Personal information
- Listed height: 6 ft 2 in (1.88 m)
- Listed weight: 221 lb (100 kg)

Career information
- High school: Creekside (St. Johns, Florida)
- College: Navy (2020–2023);
- Stats at ESPN

= Tai Lavatai =

American football player

Tai Lavatai is an American former college football player who was a quarterback for the Navy Midshipmen.

== Early life ==
Lavatai grew up in St. Johns, Florida, and attended Creekside High School where he lettered in football and baseball. In his high school career, Lavatai completed 124 of his 272 pass attempts for 1,772 yards, 20 touchdowns and six interceptions. Lavatai would also rush for 607 yards and 11 touchdowns, while also hauling in a reception for 36 yards. Lavatai would decide to commit to play college football at the United States Naval Academy.

== College career ==
During Lavatai's true freshman season in 2020, he did not see any action on varsity.

During the 2021 season, he started and played in all 10 games and finished the season with 371 rushing yards, seven touchdowns and 170 carries (both being a team high record). He also completed 34 out of 61 passing attempts for 449 yards, five touchdowns and two interceptions. During the team's yearly game against Army, Lavatai led the team to a win with 62 yards and two touchdowns on 20 carries while also completing four out of six passing attempts for 82 yards which are the second-most passing yards in his career.

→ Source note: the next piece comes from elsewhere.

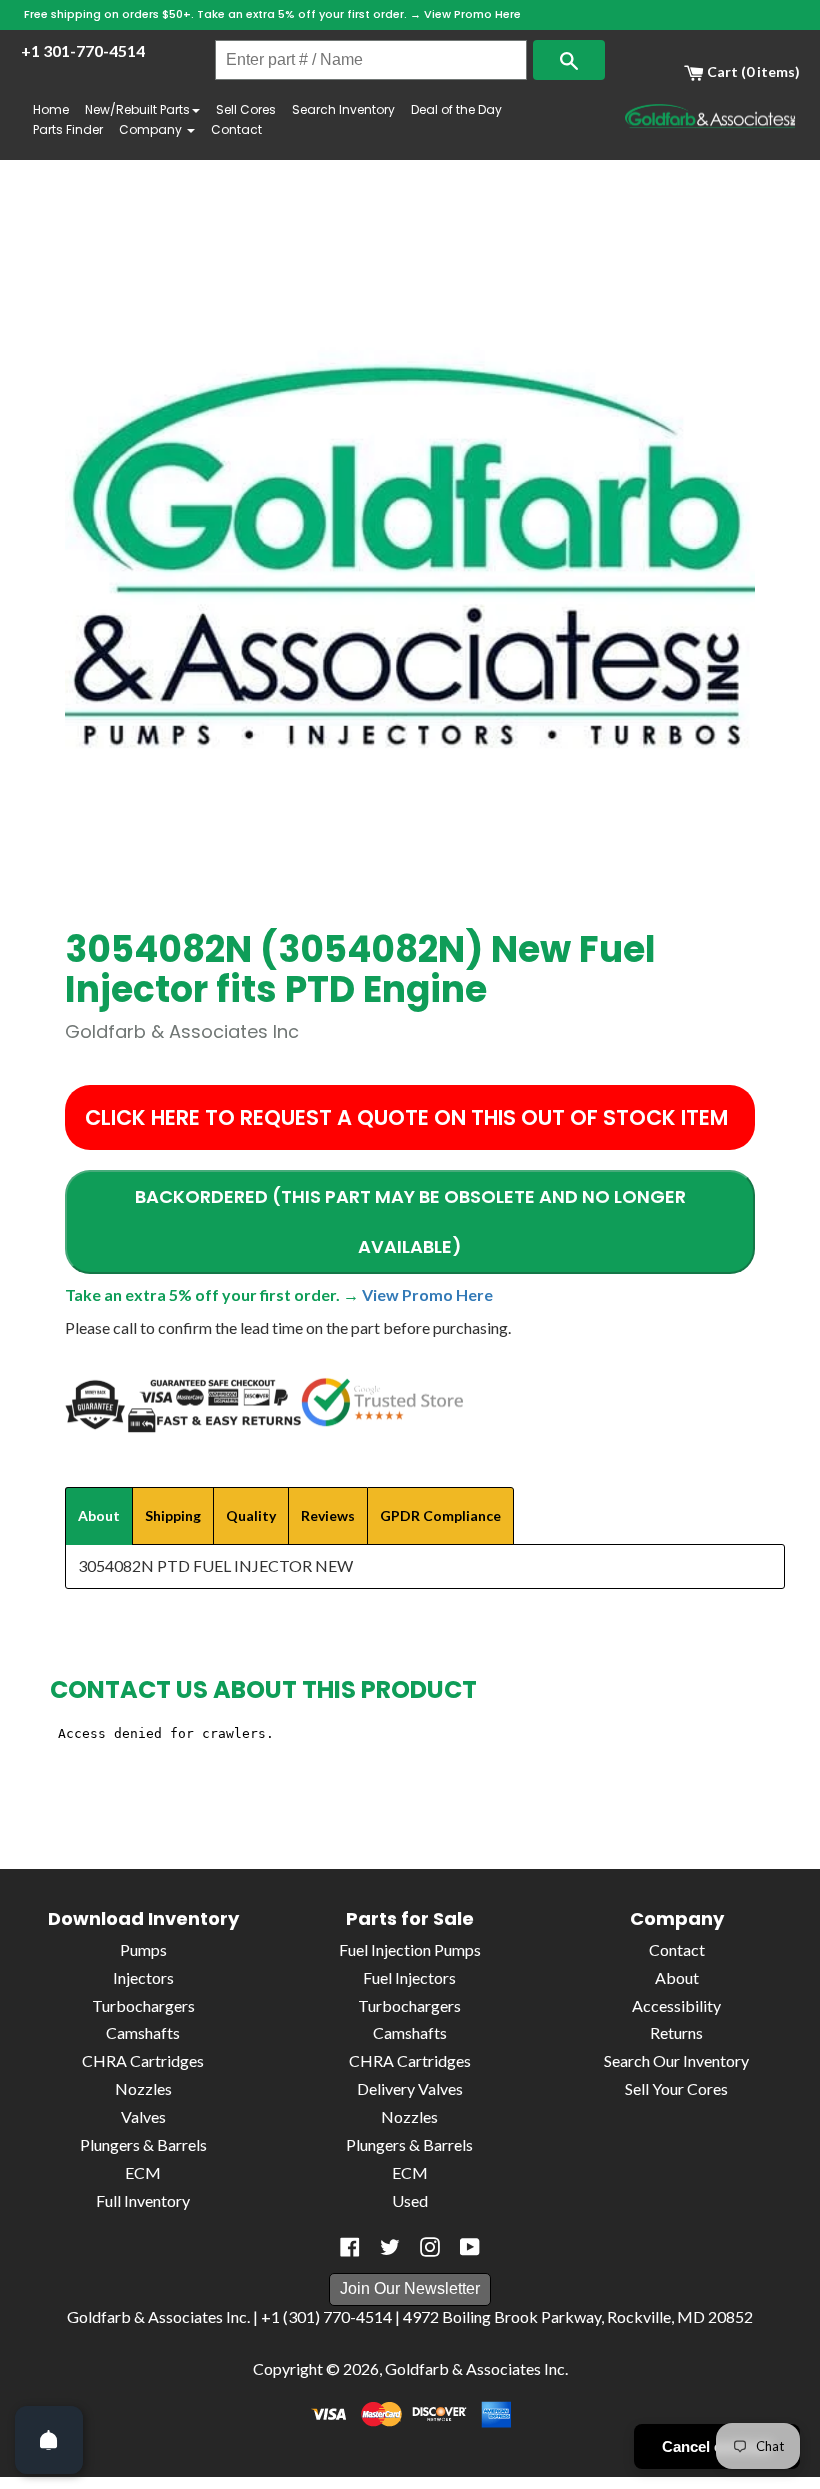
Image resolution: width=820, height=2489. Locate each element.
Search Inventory (343, 109)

During the 2022 season, he played in and started the first eight games before suffering a season ending injury while playing against Temple. Prior to the season, he was named to the Polynesian College Football Player of the Year Watch List. Lavatai finished the season with 309 rushing yards and five touchdowns on 115 carries while also completing 42 out of 91 passing attempts for 785 yards, five touchdowns, three interceptions along with a 26 yard touchdown pass which was the first of his career.

During the 2023 season, Lavatai was named the starting quarterback for the third consecutive year after suffering an injury during the previous season. After the Week 5 game against North Texas, he was named as a candidate for the Comeback Player of the Year Award. During the Week 6 game against Charlotte, Lavatai made only one offensive possession before suffering through a rib injury and not returning to the game.

===Statistics===

Year: Team; Games; Passing; Rushing
GP: GS; Record; Comp; Att; Pct; Yards; Avg; TD; Int; Rate; Att; Yards; Avg; TD
2020: Navy; 0; 0; —; Did not play
2021: Navy; 10; 10; 4−6; 34; 61; 55.7; 449; 7.4; 5; 2; 138.1; 170; 371; 2.2; 7
2022: Navy; 8; 8; 3−5; 42; 91; 46.2; 785; 8.2; 5; 3; 130.2; 115; 309; 2.7; 5
2023: Navy; 7; 5; 2−3; 40; 75; 53.3; 522; 6.8; 4; 2; 124.1; 56; 171; 3.1; 2
Career: 25; 23; 9−14; 116; 227; 51.1; 1,756; 7.7; 14; 7; 130.3; 341; 851; 2.5; 14

== Military service ==
Following his graduation from the Naval Academy in 2024, Lavatai entered the United States Navy as an officer in the Navy Supply Corps.